## Task statement
Return exactly the span of lines in the following data that opens with the line containing "Click the 16 May 2016 date label" and closes with the line containing "Given: Open the 216-302 link on the right". Include nothing else.

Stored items
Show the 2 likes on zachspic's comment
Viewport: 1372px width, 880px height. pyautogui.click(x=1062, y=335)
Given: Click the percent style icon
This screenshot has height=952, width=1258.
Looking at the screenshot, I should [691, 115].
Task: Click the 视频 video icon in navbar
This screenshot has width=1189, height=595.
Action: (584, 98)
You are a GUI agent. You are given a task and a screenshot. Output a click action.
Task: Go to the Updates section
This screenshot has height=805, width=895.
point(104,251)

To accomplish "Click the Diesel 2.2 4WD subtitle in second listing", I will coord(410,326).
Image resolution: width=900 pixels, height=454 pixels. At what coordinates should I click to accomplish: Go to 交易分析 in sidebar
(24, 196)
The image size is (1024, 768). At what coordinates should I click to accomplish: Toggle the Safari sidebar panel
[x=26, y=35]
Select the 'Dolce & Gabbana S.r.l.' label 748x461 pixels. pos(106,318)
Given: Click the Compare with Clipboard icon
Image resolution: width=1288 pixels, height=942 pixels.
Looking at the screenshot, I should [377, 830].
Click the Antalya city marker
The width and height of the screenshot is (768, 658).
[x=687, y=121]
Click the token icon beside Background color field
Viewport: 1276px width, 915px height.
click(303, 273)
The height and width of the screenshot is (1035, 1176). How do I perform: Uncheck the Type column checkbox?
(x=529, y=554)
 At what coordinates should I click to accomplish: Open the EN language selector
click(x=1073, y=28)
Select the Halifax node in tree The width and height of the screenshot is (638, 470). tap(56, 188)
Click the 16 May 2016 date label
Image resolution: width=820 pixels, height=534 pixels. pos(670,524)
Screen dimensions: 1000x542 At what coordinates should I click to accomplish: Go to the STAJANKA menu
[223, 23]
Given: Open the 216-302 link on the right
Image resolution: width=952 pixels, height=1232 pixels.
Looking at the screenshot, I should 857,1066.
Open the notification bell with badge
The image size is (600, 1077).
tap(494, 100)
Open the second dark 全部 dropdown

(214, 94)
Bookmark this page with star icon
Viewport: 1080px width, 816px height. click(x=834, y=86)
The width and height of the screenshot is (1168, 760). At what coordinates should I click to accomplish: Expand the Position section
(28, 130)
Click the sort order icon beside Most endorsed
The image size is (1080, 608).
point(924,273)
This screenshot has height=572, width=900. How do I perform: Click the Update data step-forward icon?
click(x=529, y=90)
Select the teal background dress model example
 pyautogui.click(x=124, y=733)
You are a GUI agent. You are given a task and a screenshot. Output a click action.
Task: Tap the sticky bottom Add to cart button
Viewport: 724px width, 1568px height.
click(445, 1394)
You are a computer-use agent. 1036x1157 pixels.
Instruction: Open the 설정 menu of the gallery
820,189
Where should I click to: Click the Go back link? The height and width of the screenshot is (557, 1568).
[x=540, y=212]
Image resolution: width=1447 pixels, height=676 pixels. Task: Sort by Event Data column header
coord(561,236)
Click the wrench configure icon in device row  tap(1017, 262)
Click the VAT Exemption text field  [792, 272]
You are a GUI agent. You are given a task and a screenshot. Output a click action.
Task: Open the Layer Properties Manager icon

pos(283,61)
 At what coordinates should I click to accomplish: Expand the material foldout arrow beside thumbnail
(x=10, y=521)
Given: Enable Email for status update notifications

## Reply
Click the 16 May 2016 date label
Image resolution: width=820 pixels, height=534 pixels. pos(670,524)
Screen dimensions: 1000x542 At what coordinates should I click to accomplish: Go to the STAJANKA menu
[223, 23]
Given: Open the 216-302 link on the right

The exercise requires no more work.